Nerede o eski Ramazanlar…
Nerede o eski bayramlar…
Hep böyle başlardı…
Yazılar, tebrikler…
Bu yıl öyle bir Ramazan ayı yaşadık ki… Tam da bu sitemlerin içini dolduracak nitelikte.
Koronavirüs gölgesinde geçen bir süreç ve Ramazan ayının ardından bu cümleleri kurduk kendi içimizde…
Bütün bunlara rağmen dünyayı derinden etkilen bu süreç Türkiye’de inanç yapımızda yeni düşüncelere sevk etti bizi.
Yani çok şey öğrendik bu süreçten.
Nasıl mı?
Belki bazı şeylerin kıymetini bilmeye başladık…
En başta sağlığın…
Ve en önemlisi de değerlerimizin…
Yardımlaşmayı özledik…
Mesela bir araya gelip hal hatır sormayı…
Büyüklerimize sahip çıkmayı…
Camilerimize saygı göstermeyi…
Birbirimize olan inancımızı…
Aile olmayı…
Çocuklarımızla nasıl vakit geçirmemiz gerektiği sonrasında ise onlarla münasebetlerimizi…
Başka…
Şehri öğretti…
Bu şehrin oruç tuttuğunu hatırlattı…
Bir de bu şehrin maneviyatını…
Bu yıl kazanamadığımız sevabını gül oruçlarının…
Şehre sahip çıkmayı…
Başka…
Devletçilik anlayışımızı da değiştirdi bu süreç…
Devlete yaklaşımımız ve beklentilerimizi…

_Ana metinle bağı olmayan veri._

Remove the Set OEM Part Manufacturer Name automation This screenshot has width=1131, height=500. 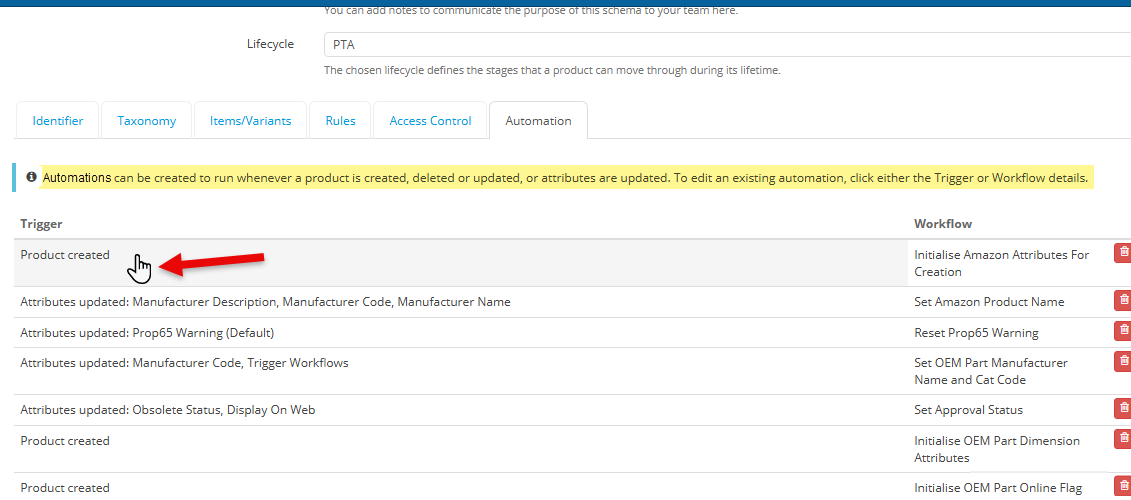click(1123, 361)
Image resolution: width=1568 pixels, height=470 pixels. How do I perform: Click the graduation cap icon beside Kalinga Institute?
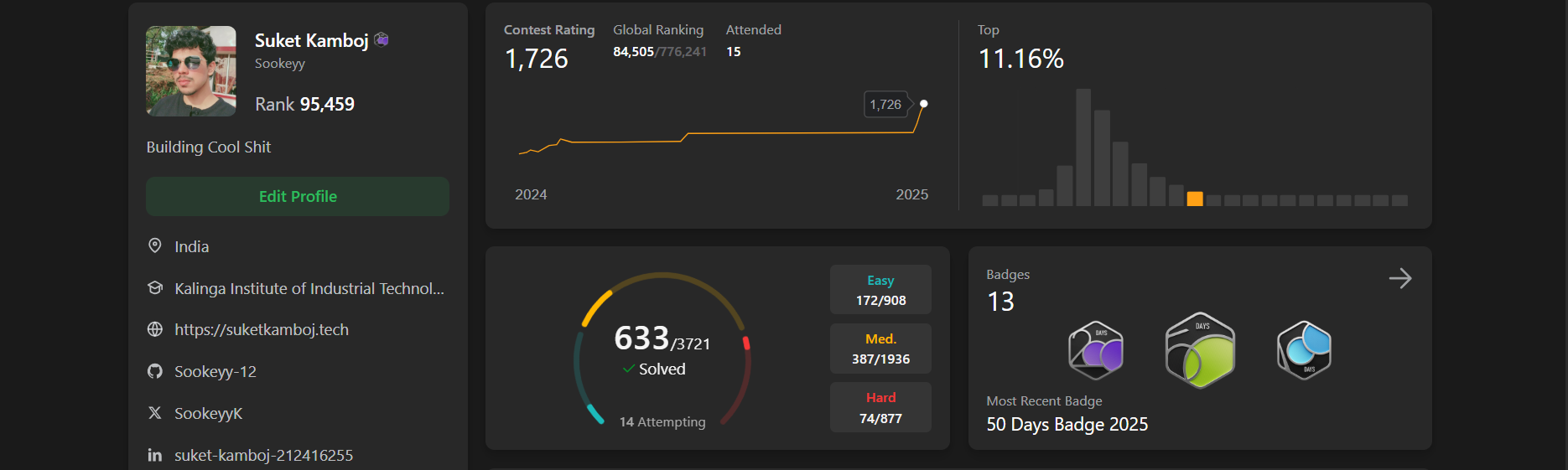coord(155,288)
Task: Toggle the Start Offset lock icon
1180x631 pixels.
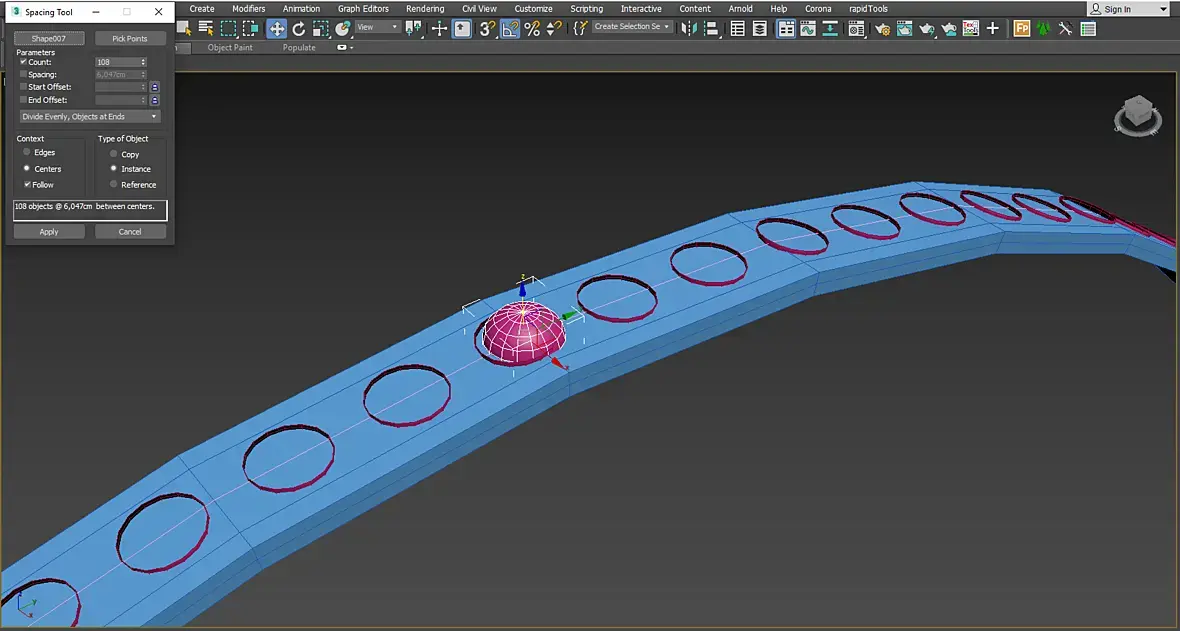Action: 155,87
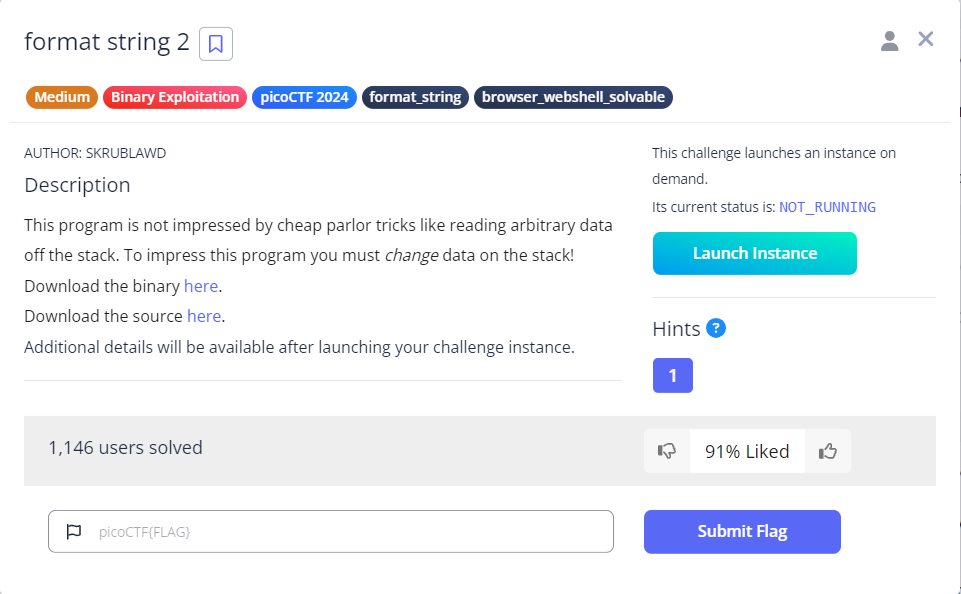This screenshot has width=961, height=594.
Task: Click the 91% Liked rating label
Action: click(x=747, y=451)
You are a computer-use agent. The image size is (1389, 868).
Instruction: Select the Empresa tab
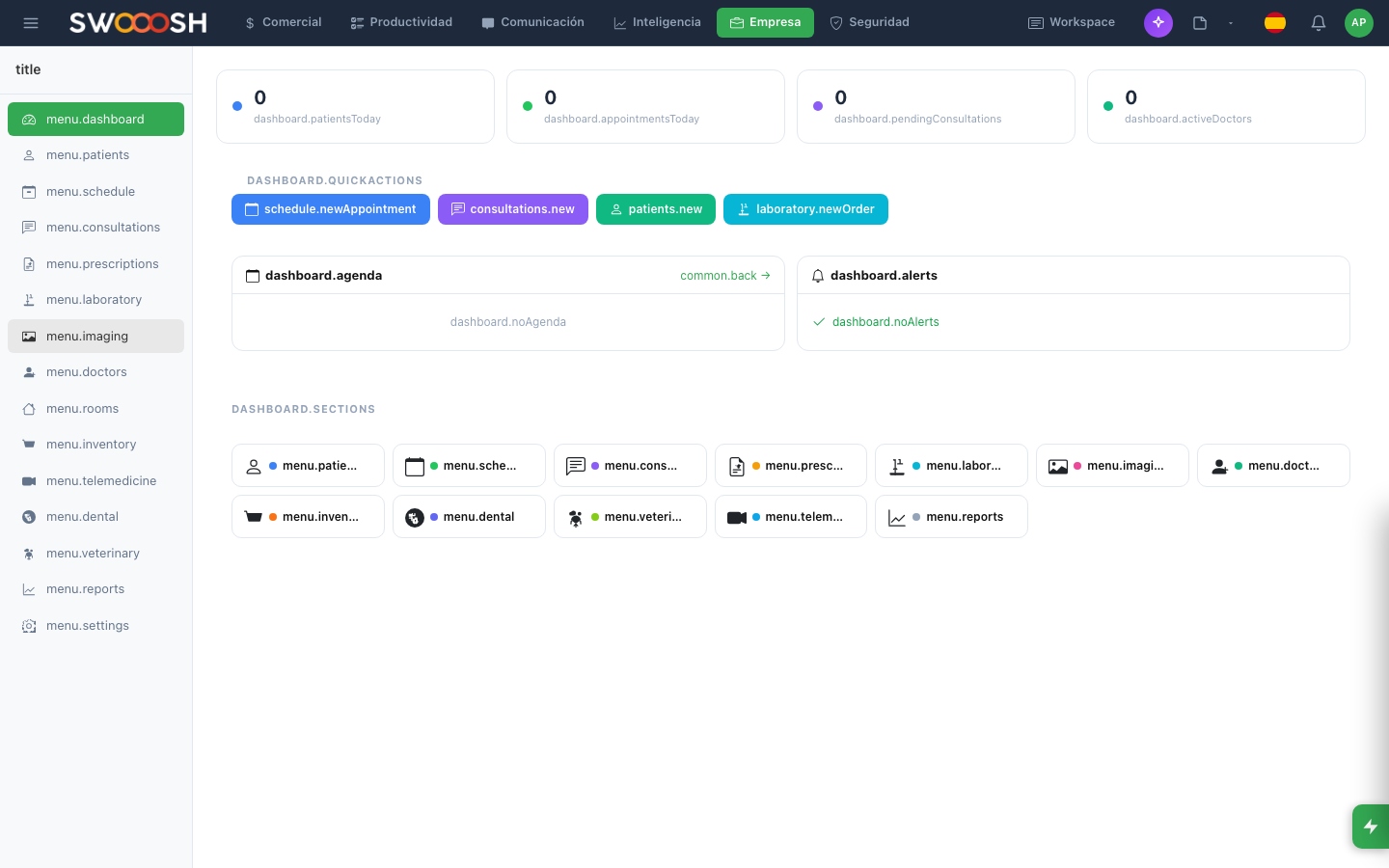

Bir devlet vatandaşı için neler yapabilir?
Ya da yapmalıdır…
Bu süreçte en iyisini gördük…
Literatürümüze giren ‘Yerli ve Milli’nin için hafsalamızda doldurmaya çalıştık.
Ne ifade ettiğini…
Neden önemli olduğunu…
Üretmenin ne demek olduğunu…
Dışa bağımlı olmanın ne kadar kötü olduğunu…
Bilimsel çalışmaların önemini…
Ha bu arada…
Devletimizi iyi bir sınav verdi bu süreçte…
Şehir de öyle…
Başta Cumhurbaşkanımız olmak üzere Sağlık Bakanımız hemşehrimiz Dr. Fahrettin Koca ve devlet büyüklerimize şükranlarımızı sunalım yeri gelmişken.
Bir de yerel yöneticilerimize…
Başta Valimiz, Büyükşehir Belediye Başkanımız ve ilçe belediye başkanlarımız olmak üzere yerel yöneticilerimize…
Teşekkür edelim…
Süreç iyi yönetildi…
Hasılı kelam…
Bu süreç ve buruk geçen Ramazan ve sonrasında hüzünlü bir bayram bize çok şey öğretti.